To understand Ziprin’s aesthetic is to understand his version of Judaism—an idiosyncratic sprawl of Kabbalistic speculation, folk genealogy, and midrashic improvisation. But more than faith, it is curiosity that pervades his work. As one of his lines observes: “We seek what no text records / for in the margins live the angels / too shamed to speak God’s name.”² Here, Ziprin articulates the flaw inherent in all scripture: its silencing of those angelic voices that refuse the fixity of doctrine. He was not interested in exegesis but in exo-exegesis, the commentary outside the commentary, a term he never used but would certainly recognize.
In 1966, Ziprin published a mysterious poem titled “9 9,” appearing in _Angel Hair_, the experimental poetry revue. It is not easy to quote from this poem because it reads like a tessellation of oracles. Yet a line that emerges from the storm reads: “What is sacred if not mistaken? And what is mistaken if not remembered twice?”³ These cryptic inquiries challenge the metaphysics of memory and error. Ziprin posits that sacredness is not a matter of ritual exactitude, but of repeated failure—misremembered, and, thus, given new life through rupture.
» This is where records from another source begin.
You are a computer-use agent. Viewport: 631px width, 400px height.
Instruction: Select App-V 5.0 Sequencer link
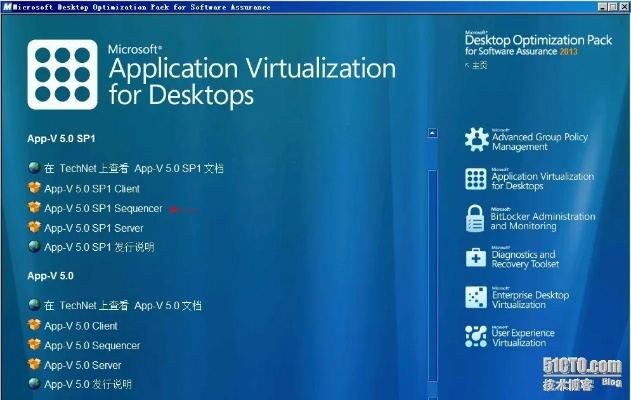point(92,345)
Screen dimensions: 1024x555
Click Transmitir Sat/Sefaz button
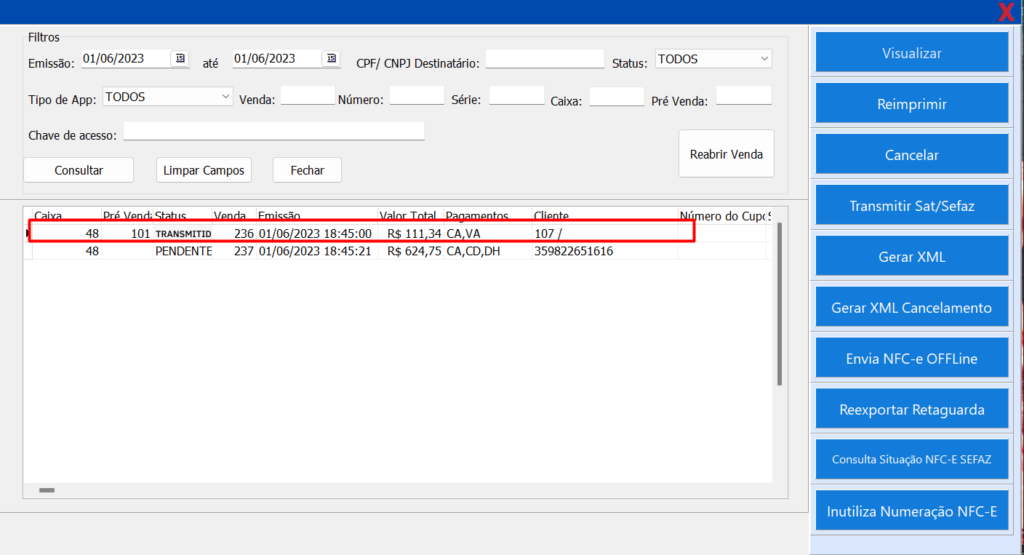pos(911,206)
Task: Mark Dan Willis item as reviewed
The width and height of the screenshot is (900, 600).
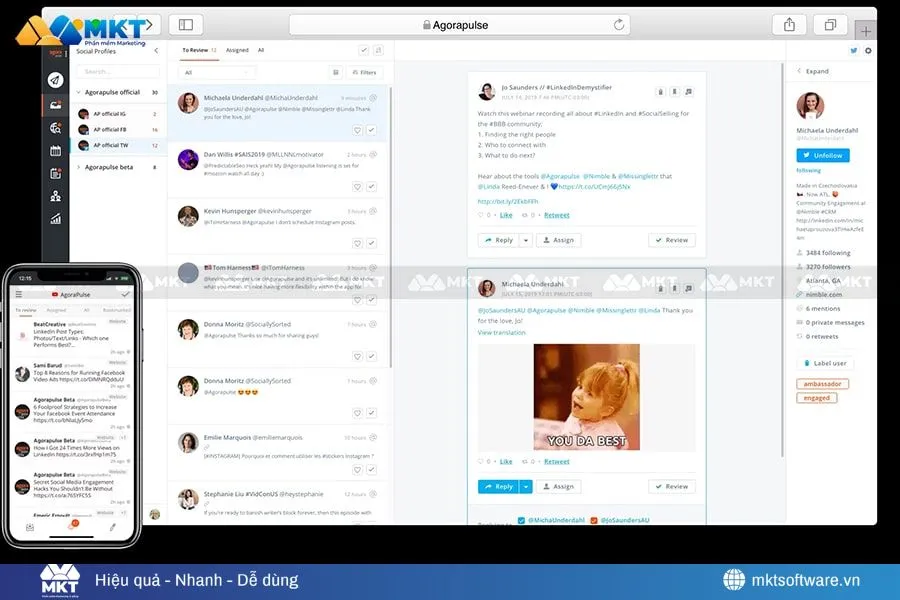Action: click(371, 187)
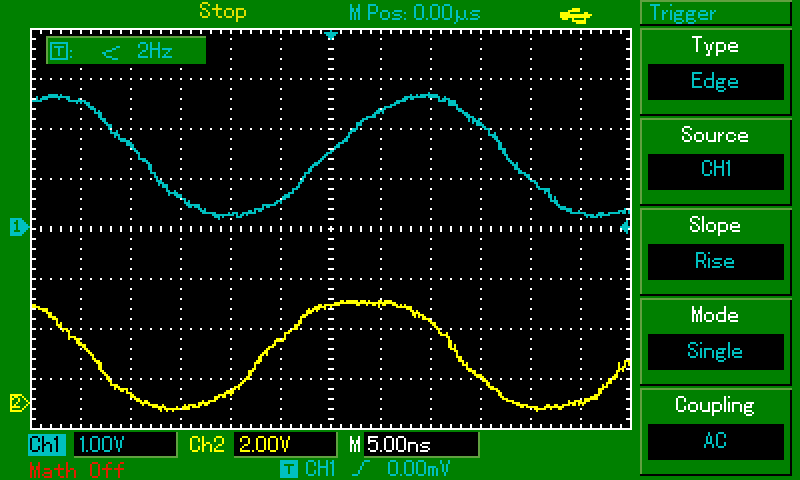Toggle trigger Slope from Rise

click(715, 261)
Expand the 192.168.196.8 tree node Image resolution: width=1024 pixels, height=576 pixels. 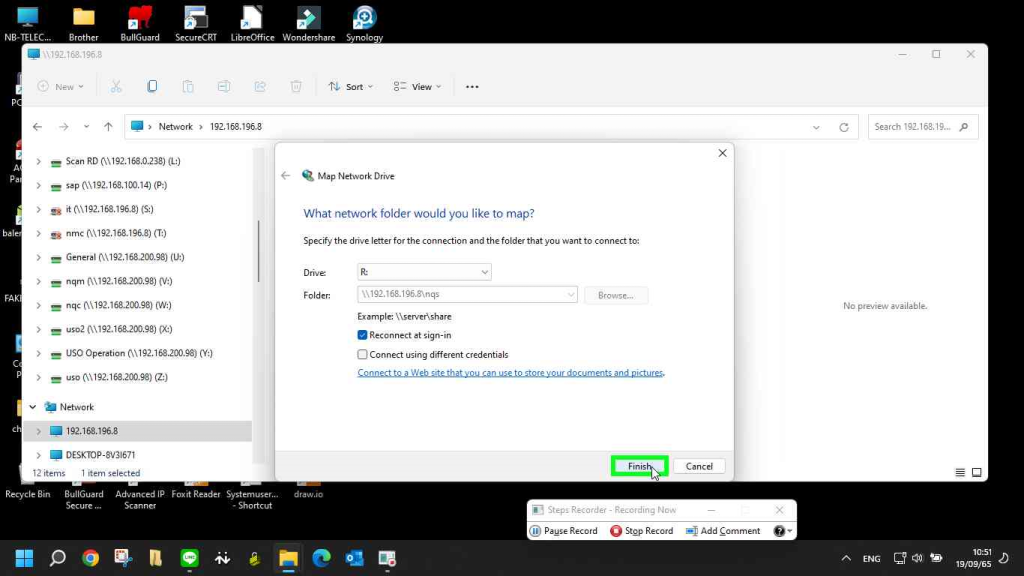pyautogui.click(x=39, y=431)
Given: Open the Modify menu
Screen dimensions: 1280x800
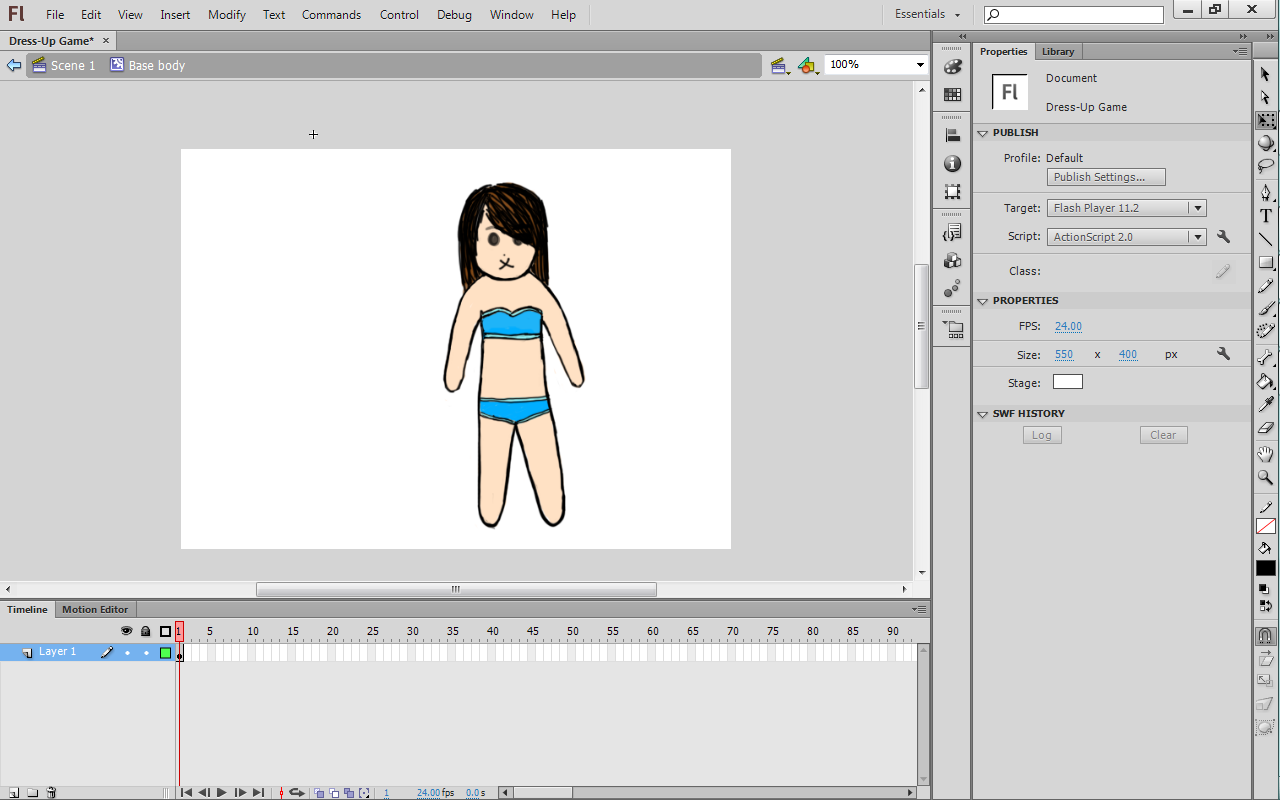Looking at the screenshot, I should (227, 15).
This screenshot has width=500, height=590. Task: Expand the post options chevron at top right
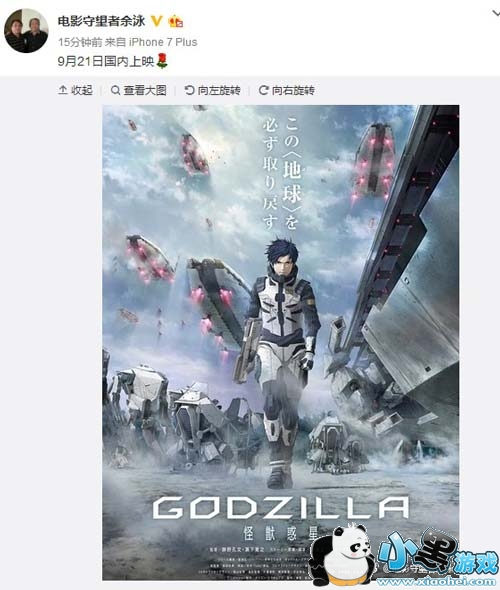[x=496, y=14]
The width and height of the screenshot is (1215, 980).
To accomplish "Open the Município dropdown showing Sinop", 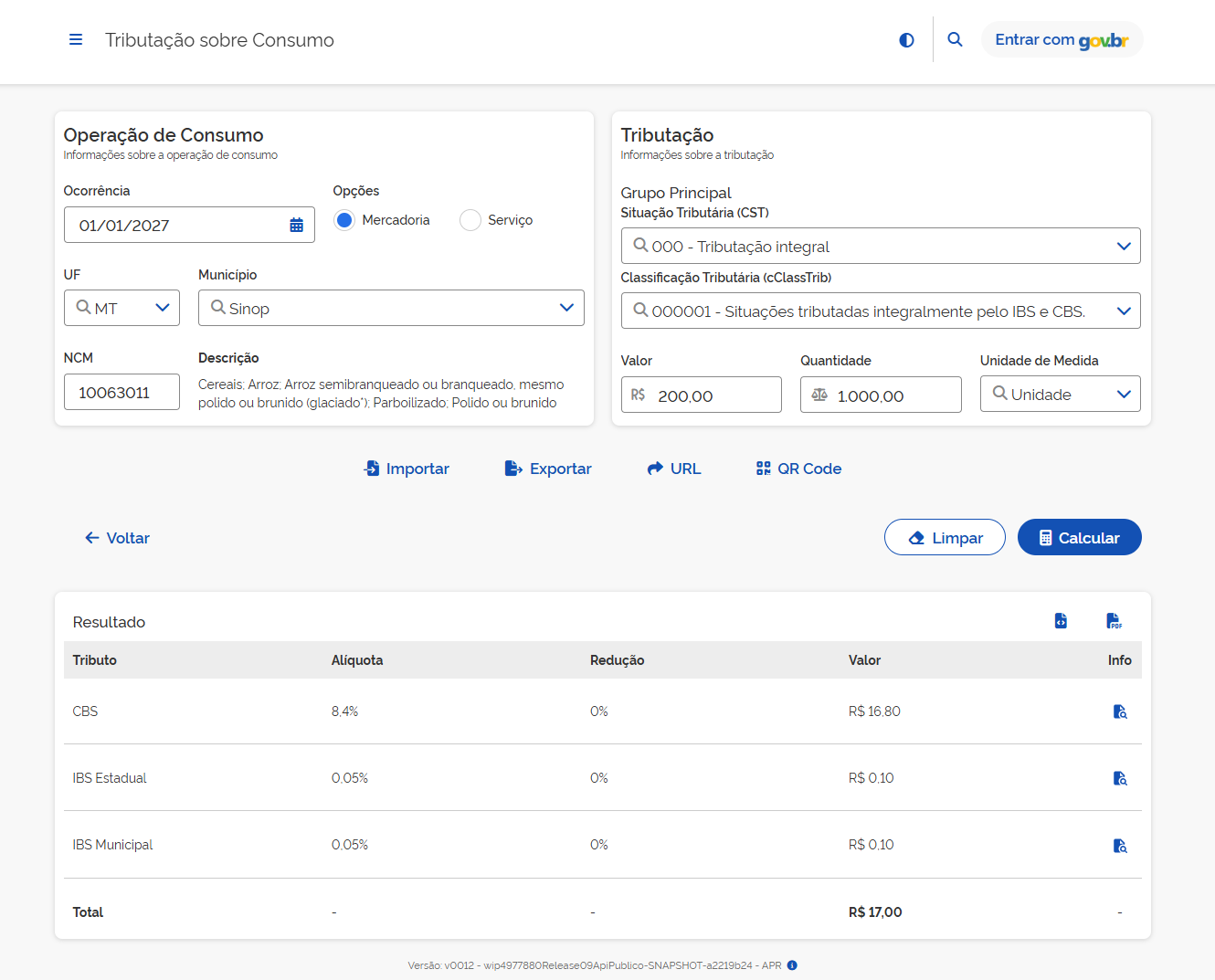I will [x=565, y=308].
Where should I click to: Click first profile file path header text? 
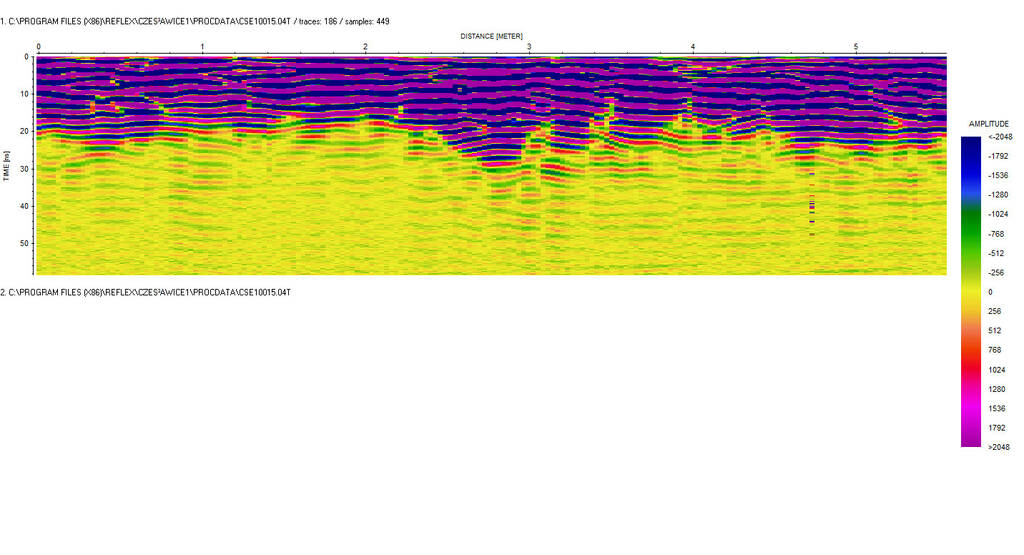pos(148,20)
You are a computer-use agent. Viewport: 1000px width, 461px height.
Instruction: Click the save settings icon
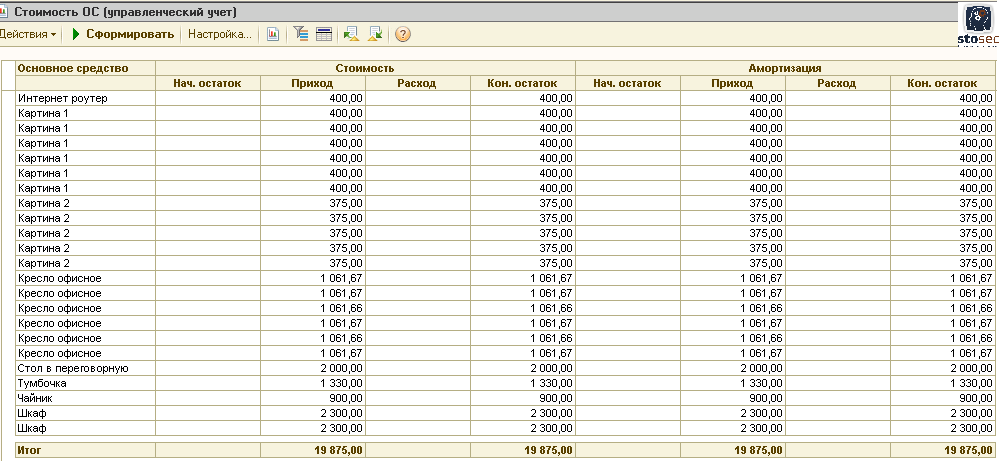375,34
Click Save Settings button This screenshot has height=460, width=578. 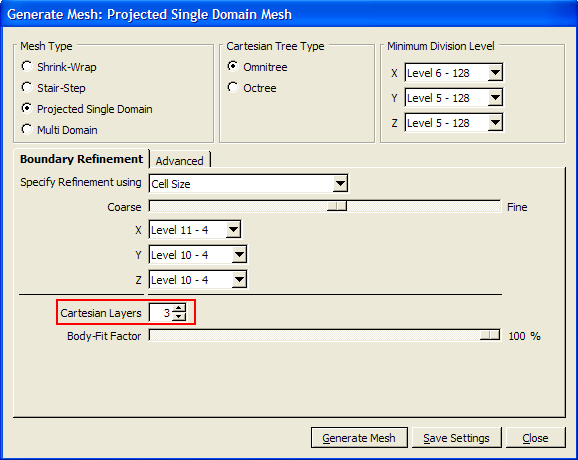[x=456, y=438]
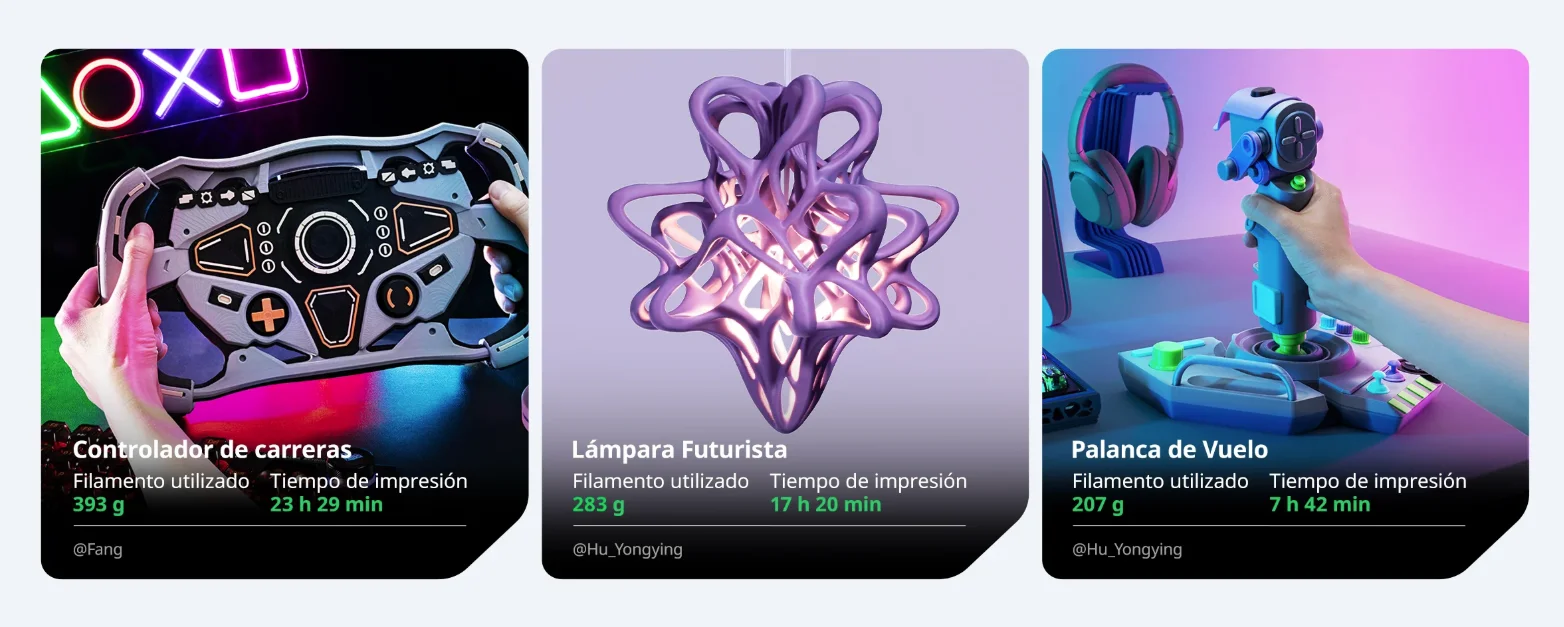Click the @Fang author name
The height and width of the screenshot is (627, 1564).
coord(98,549)
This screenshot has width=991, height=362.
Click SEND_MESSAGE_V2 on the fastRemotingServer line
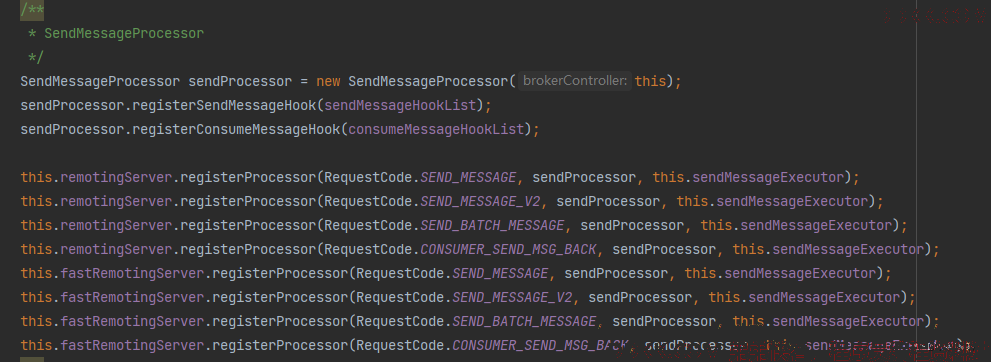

This dialectic between mistake and sanctity leads us into deeper philosophical waters. The line recalls Walter Benjamin’s notion in _Theses on the Philosophy of History_ that “only for the sake of the hopeless are we given hope.” Ziprin’s inversion of recollection grants spiritual authority to human forgetfulness, a theme that recurs across his unpublished manuscripts in the form of riddles and gnomic utterances. In one marginalia, scrawled in green ink beside a poem on Hezekiah, he writes: “I write not to remember but to remind God not to forget.”⁴ The assumption here is radical—writing is not for people, but for God; not to preserve knowledge, but to provoke divinity into action. Or perhaps, more disturbingly, into awareness.
This brings us to what may be the core of Ziprin’s philosophical standpoint: a deeply paradoxical theology, or perhaps more accurately, a theognosia—a suspicion that God may still be in the process of discovering Himself. “The aleph was once a comma who forgot how small it was,” reads another sliver of verse, conjectured to be from his 1971 “Inexperiences.” The statement collapses the sacred alphabet into typographical mischief, desacralizing the onset of word while simultaneously investing punctuation with mystical significance.
The speculative consequences are not trifling: if transcendence is error, then poetry becomes a divine blasphemy—a necessary sacrament in the evolution of God’s own understanding. Ziprin thus functions not merely as a scribe, but as a collaborator in cosmic authorship. His oeuvre implies that the imagination is not the faculty through which man approaches God, but the apparatus through which God, too, must dream.
I encountered Ziprin not in a library, but via a xeroxed copy of one of his letters, passed hand-to-hand like contraband. Dated 1987, it speaks of “shoals of forgotten sounds” and a desire to compile “an encyclopedia of unprovable angelologies.” That moment, hunched in a bar beside a dying lamp, caught in the flash of Ziprin’s unspoken cosmology, tilted my thinking irreversibly. Had poetry always meant to be a safeguard for the untranslatable and the deliberately misheard?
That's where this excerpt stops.